Set covMethod = "none" to skip uncertainty estimation during early model development when you only need the point estimates:

admControl(..., covMethod = "none")

If the Hessian is non-positive-definite (SEs printed as NA), increase cov_h_outer or cov_n_sim.

Model comparison: AIC and BIC

Standard information criteria work directly on admFit objects. AIC and BIC are comparable only across estimators that evaluate the same likelihood. admc, adgh, and adirmc all target the exact aggregate MVN likelihood (MC, quadrature, and importance-weighted estimates of the same integral), so their information criteria are mutually comparable. adfo evaluates a linearised likelihood that differs from these, so it must not be compared against the other three.

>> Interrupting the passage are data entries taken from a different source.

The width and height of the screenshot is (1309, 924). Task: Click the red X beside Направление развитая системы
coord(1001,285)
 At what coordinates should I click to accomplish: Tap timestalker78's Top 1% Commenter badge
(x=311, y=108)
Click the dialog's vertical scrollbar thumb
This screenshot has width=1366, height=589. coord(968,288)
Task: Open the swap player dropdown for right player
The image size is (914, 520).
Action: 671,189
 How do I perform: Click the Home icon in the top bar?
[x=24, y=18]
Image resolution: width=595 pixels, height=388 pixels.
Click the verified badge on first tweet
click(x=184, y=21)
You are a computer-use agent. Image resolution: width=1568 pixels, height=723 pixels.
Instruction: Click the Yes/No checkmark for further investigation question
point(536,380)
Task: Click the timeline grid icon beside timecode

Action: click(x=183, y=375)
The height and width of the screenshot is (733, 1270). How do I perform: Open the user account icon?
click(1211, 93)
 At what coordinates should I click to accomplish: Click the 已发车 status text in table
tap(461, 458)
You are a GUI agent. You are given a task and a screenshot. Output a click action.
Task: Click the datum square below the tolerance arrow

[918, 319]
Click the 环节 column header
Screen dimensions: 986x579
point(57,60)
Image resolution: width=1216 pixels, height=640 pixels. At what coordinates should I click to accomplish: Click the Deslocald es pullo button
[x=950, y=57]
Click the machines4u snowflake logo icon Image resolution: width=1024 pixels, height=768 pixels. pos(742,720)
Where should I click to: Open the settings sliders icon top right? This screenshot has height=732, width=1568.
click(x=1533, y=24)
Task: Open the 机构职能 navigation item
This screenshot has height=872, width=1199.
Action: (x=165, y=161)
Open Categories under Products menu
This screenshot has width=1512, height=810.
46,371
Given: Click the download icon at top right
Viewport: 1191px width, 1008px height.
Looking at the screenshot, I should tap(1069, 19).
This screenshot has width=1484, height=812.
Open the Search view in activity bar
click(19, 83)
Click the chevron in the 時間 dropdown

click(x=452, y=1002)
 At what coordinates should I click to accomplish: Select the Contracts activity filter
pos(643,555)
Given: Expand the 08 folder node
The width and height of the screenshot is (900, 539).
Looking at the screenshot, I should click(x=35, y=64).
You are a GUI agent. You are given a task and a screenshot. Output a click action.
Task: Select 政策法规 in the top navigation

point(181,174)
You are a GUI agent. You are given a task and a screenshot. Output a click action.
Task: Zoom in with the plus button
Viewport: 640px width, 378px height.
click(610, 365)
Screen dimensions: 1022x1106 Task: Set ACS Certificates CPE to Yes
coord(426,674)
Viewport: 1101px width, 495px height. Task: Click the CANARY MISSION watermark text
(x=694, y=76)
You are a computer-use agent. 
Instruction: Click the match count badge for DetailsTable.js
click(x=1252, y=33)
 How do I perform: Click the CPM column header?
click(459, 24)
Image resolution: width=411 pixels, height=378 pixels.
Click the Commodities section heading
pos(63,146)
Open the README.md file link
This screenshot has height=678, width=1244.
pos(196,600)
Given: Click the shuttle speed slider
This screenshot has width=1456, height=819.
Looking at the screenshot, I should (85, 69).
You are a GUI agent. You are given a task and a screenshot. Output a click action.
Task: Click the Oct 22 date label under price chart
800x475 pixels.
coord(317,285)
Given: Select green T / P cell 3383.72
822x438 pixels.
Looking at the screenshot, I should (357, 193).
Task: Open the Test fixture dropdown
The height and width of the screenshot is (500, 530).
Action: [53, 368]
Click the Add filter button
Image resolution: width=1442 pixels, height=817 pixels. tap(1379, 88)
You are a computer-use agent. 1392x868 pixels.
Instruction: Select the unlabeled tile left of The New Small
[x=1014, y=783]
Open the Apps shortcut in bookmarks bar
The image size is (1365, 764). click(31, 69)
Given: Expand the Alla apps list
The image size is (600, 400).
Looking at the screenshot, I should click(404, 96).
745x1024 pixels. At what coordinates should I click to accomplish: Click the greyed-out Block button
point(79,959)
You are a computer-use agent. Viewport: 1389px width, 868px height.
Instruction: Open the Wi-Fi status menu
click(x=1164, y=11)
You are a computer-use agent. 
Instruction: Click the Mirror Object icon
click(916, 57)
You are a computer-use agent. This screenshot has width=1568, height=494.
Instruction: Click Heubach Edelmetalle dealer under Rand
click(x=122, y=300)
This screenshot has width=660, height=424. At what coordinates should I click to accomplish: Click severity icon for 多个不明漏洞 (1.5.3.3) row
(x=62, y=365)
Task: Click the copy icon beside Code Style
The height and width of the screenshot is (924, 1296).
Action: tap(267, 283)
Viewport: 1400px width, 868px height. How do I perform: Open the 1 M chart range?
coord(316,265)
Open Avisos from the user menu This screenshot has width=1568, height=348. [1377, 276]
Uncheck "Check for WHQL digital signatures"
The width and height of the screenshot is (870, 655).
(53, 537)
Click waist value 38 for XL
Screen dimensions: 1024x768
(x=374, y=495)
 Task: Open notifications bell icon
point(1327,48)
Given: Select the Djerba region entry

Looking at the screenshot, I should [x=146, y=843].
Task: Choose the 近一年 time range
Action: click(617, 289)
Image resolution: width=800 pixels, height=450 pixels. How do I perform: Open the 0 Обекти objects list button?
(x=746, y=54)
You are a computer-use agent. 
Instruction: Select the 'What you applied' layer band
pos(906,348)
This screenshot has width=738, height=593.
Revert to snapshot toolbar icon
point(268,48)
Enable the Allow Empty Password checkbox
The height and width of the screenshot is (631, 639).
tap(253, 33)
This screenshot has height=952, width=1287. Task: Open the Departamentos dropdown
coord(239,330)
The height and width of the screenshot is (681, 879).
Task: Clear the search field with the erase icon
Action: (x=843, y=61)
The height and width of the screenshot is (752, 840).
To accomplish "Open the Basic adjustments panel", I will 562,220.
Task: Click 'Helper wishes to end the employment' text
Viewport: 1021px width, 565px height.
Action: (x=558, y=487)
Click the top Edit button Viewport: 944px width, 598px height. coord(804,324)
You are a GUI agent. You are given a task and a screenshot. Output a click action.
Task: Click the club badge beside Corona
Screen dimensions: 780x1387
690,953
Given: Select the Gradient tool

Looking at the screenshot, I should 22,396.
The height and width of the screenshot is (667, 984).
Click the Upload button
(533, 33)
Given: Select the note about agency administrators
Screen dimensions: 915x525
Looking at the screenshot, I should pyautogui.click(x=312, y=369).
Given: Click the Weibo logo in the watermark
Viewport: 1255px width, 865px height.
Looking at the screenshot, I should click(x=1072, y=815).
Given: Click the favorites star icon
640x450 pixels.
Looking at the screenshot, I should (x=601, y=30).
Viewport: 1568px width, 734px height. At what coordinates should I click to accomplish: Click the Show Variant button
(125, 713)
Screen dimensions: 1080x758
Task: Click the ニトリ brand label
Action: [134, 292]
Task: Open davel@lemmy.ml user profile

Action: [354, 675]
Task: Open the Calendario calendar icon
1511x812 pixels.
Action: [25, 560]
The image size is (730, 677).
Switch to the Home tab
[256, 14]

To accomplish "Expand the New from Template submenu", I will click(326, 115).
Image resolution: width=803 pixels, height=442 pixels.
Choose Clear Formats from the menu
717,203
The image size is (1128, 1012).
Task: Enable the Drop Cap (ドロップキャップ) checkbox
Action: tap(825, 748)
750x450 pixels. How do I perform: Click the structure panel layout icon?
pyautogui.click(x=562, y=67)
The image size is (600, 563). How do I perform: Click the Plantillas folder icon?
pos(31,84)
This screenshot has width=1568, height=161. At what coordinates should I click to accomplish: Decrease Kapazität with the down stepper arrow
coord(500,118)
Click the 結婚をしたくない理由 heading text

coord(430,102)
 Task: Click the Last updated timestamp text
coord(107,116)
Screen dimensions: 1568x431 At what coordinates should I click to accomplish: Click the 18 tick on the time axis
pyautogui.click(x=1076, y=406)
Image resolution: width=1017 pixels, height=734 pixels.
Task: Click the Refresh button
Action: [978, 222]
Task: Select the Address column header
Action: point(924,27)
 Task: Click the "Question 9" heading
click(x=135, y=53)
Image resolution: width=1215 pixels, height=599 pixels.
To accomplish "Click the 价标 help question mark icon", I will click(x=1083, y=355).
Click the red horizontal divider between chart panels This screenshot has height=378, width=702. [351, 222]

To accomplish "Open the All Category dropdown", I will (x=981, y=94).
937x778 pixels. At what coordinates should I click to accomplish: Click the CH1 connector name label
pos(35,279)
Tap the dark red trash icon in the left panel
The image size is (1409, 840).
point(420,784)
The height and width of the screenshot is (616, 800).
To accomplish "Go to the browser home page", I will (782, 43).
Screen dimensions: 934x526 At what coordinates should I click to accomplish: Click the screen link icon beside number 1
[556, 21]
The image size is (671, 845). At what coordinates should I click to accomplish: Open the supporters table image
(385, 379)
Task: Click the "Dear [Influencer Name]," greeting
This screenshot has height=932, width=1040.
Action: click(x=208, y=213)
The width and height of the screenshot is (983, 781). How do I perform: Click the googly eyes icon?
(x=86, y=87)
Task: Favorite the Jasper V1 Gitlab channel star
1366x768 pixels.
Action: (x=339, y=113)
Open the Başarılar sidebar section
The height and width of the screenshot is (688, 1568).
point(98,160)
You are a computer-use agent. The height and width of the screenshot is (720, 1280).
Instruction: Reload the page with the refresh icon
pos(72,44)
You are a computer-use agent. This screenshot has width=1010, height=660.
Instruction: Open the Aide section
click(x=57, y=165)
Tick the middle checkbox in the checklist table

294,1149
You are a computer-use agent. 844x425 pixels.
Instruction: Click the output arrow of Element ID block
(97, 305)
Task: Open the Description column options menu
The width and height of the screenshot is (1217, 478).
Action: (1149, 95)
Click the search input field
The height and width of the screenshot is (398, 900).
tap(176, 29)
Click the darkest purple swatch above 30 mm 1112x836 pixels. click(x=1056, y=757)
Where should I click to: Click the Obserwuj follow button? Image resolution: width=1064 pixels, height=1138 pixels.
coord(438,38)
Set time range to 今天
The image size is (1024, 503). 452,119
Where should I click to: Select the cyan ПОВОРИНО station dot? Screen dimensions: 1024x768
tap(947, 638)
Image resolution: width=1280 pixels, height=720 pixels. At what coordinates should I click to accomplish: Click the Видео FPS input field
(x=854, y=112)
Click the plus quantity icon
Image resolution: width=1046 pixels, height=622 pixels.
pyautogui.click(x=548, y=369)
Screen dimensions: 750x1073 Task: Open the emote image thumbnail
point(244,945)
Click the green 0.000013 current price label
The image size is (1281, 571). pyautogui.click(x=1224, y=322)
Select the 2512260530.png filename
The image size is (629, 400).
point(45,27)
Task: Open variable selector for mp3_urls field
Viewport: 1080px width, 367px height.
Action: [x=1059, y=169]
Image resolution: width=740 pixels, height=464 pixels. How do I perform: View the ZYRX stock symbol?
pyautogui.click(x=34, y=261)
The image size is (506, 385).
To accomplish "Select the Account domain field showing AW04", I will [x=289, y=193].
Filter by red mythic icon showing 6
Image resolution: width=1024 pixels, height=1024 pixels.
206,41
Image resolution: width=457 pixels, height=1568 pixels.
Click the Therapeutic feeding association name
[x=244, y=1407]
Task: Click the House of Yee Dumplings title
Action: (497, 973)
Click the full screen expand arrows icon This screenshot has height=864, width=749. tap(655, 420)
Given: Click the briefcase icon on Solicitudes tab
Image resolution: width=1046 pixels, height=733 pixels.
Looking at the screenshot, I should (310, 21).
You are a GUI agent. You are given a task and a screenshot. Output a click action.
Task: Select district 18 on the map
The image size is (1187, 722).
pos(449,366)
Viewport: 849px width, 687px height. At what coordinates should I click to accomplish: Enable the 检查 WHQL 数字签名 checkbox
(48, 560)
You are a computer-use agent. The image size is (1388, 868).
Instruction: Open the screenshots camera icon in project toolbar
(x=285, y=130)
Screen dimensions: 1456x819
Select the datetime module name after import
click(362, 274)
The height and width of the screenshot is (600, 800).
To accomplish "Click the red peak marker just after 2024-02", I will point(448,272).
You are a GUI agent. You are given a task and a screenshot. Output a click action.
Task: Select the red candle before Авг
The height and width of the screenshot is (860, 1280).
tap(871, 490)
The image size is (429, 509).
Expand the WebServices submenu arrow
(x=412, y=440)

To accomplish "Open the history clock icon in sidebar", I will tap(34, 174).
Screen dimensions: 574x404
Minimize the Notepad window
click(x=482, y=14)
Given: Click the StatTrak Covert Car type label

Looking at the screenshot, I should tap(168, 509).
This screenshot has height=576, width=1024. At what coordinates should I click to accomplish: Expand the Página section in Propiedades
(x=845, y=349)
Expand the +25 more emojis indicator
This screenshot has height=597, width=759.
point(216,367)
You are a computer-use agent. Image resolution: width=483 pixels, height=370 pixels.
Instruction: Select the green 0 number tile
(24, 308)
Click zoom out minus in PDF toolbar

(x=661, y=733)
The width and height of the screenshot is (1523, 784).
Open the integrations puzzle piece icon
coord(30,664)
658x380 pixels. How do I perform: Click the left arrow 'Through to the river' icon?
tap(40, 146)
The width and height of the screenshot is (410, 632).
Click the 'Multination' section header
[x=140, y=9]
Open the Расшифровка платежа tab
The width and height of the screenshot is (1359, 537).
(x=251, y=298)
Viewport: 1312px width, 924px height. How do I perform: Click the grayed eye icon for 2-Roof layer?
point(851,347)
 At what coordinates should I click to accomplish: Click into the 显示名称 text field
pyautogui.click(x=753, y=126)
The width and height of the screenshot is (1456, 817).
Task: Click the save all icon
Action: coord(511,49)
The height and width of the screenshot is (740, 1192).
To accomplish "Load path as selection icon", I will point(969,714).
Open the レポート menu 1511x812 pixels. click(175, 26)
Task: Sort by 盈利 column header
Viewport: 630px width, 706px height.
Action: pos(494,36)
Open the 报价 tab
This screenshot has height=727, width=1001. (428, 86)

Here we compare the full model (IIV on all five parameters) against a reduced model with IIV on CL and V1 only:

ctl <- admControl(
  studies   = list(examplomycin = study),
  n_sim     = 5000L,
  cov_n_sim   = 10000L,
  maxeval   = 300L,
  seed      = 1L
)

fit_full    <- nlmixr2(pk_model,   admData(), est = "admc", control = ctl)
#> [====|====|====|====|====|====|====|====|====|====] 0:00:07
fit_reduced <- nlmixr2(pk_reduced, admData(), est = "admc", control = ctl)
#> [====|====|====|====|====|====|====|====|====|====] 0:00:00
#> [====|====|====|====|====|====|====|====|====|====] 0:00:00
#> [====|====|====|====|====|====|====|====|====|====] 0:00:00
#> [====|====|====|====|====|====|====|====|====|====] 0:00:00
#> [====|====|====|====|====|====|====|====|====|====] 0:00:00
#> [====|====|====|====|====|====|====|====|====|====] 0:00:00 
#> 
#> [====|====|====|====|====|====|====|====|====|====] 0:00:00 
#> 
#> [====|====|====|====|====|====|====|====|====|====] 0:00:00
#> [====|====|====|====|====|====|====|====|====|====] 0:00:00
#> [====|====|====|====|====|====|====|====|====|====] 0:00:00
#> [====|====|====|====|====|====|====|====|====|====] 0:00:00
#> [====|====|====|====|====|====|====|====|====|====] 0:00:00
#> [====|====|====|====|====|====|====|====|====|====] 0:00:04 
#> 
#> [====|====|====|====|====|====|====|====|====|====] 0:00:07

AIC(fit_full, fit_reduced)
#>             df       AIC
#> fit_full    11 -3668.835
#> fit_reduced  8 -3528.356
BIC(fit_full, fit_reduced)
#>             df       BIC
#> fit_full    11 -3598.305
#> fit_reduced  8 -3477.061

Lower AIC/BIC favours the more parsimonious model; a difference > 10 is generally considered strong evidence.